Problem statement: A verbatim copy of the whole listing is what is needed.

Records for processing:

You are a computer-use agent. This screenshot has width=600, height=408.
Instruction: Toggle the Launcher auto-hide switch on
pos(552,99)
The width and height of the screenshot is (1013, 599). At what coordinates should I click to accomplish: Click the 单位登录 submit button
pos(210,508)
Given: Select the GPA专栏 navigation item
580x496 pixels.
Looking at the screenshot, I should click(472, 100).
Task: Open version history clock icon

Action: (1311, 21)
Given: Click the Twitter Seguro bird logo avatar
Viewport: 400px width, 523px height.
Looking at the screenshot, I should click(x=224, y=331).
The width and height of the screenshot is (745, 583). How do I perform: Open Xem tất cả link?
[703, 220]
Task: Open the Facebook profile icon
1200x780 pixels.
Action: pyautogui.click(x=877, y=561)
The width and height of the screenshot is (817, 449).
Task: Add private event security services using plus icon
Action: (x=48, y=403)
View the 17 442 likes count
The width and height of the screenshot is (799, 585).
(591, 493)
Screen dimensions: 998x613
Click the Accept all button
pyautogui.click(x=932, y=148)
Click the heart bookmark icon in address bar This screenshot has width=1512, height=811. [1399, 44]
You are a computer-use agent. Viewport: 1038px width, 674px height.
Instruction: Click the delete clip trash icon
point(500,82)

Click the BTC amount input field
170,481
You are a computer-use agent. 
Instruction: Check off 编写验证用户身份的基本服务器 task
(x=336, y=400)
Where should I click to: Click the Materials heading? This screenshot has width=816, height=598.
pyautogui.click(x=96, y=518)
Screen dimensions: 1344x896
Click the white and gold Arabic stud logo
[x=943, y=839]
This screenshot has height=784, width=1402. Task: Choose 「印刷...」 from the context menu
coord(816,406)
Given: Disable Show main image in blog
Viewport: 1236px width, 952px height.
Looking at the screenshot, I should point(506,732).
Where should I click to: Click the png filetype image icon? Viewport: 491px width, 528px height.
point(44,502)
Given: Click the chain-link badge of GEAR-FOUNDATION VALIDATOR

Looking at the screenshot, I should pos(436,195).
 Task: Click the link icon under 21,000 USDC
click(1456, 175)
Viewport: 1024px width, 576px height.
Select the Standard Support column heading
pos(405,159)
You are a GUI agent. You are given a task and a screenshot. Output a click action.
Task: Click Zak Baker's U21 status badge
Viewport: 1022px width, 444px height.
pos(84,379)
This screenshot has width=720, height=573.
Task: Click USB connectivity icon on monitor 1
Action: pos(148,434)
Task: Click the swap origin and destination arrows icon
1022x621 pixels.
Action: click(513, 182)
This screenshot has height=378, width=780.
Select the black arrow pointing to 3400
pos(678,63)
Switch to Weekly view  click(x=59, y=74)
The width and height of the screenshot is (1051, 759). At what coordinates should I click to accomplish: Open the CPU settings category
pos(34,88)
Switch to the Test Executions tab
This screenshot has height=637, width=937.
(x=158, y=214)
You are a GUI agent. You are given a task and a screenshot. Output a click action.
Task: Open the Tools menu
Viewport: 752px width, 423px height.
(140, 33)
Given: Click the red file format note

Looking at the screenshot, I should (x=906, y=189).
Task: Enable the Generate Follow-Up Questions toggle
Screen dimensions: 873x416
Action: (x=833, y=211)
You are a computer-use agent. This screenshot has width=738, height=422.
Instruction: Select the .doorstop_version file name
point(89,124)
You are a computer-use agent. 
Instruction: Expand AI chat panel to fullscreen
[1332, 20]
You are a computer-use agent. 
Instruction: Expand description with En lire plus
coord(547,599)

Answer to this problem:
You are a computer-use agent. This screenshot has width=600, height=408.
Instruction: Toggle the Launcher auto-hide switch on
pos(552,99)
The width and height of the screenshot is (1013, 599). At what coordinates should I click to accomplish: Click the 单位登录 submit button
pos(210,508)
Given: Select the GPA专栏 navigation item
580x496 pixels.
Looking at the screenshot, I should click(472, 100).
Task: Open version history clock icon

Action: (1311, 21)
Given: Click the Twitter Seguro bird logo avatar
Viewport: 400px width, 523px height.
Looking at the screenshot, I should click(x=224, y=331).
The width and height of the screenshot is (745, 583). How do I perform: Open Xem tất cả link?
[703, 220]
Task: Open the Facebook profile icon
1200x780 pixels.
Action: pyautogui.click(x=877, y=561)
The width and height of the screenshot is (817, 449).
Task: Add private event security services using plus icon
Action: (x=48, y=403)
View the 17 442 likes count
The width and height of the screenshot is (799, 585).
(591, 493)
Screen dimensions: 998x613
Click the Accept all button
pyautogui.click(x=932, y=148)
Click the heart bookmark icon in address bar This screenshot has width=1512, height=811. [1399, 44]
You are a computer-use agent. Viewport: 1038px width, 674px height.
Instruction: Click the delete clip trash icon
point(500,82)

Click the BTC amount input field
170,481
You are a computer-use agent. 
Instruction: Check off 编写验证用户身份的基本服务器 task
(x=336, y=400)
Where should I click to: Click the Materials heading? This screenshot has width=816, height=598.
pyautogui.click(x=96, y=518)
Screen dimensions: 1344x896
Click the white and gold Arabic stud logo
[x=943, y=839]
This screenshot has height=784, width=1402. Task: Choose 「印刷...」 from the context menu
coord(816,406)
Given: Disable Show main image in blog
Viewport: 1236px width, 952px height.
Looking at the screenshot, I should point(506,732).
Where should I click to: Click the png filetype image icon? Viewport: 491px width, 528px height.
point(44,502)
Given: Click the chain-link badge of GEAR-FOUNDATION VALIDATOR

Looking at the screenshot, I should pos(436,195).
 Task: Click the link icon under 21,000 USDC
click(1456, 175)
Viewport: 1024px width, 576px height.
Select the Standard Support column heading
pos(405,159)
You are a GUI agent. You are given a task and a screenshot. Output a click action.
Task: Click Zak Baker's U21 status badge
Viewport: 1022px width, 444px height.
pos(84,379)
This screenshot has width=720, height=573.
Task: Click USB connectivity icon on monitor 1
Action: pos(148,434)
Task: Click the swap origin and destination arrows icon
1022x621 pixels.
Action: click(513, 182)
This screenshot has height=378, width=780.
Select the black arrow pointing to 3400
pos(678,63)
Switch to Weekly view  click(x=59, y=74)
The width and height of the screenshot is (1051, 759). At what coordinates should I click to accomplish: Open the CPU settings category
pos(34,88)
Switch to the Test Executions tab
This screenshot has height=637, width=937.
(x=158, y=214)
You are a GUI agent. You are given a task and a screenshot. Output a click action.
Task: Open the Tools menu
Viewport: 752px width, 423px height.
(140, 33)
Given: Click the red file format note

Looking at the screenshot, I should (x=906, y=189).
Task: Enable the Generate Follow-Up Questions toggle
Screen dimensions: 873x416
Action: (x=833, y=211)
You are a computer-use agent. This screenshot has width=738, height=422.
Instruction: Select the .doorstop_version file name
point(89,124)
You are a computer-use agent. 
Instruction: Expand AI chat panel to fullscreen
[1332, 20]
You are a computer-use agent. 
Instruction: Expand description with En lire plus
coord(547,599)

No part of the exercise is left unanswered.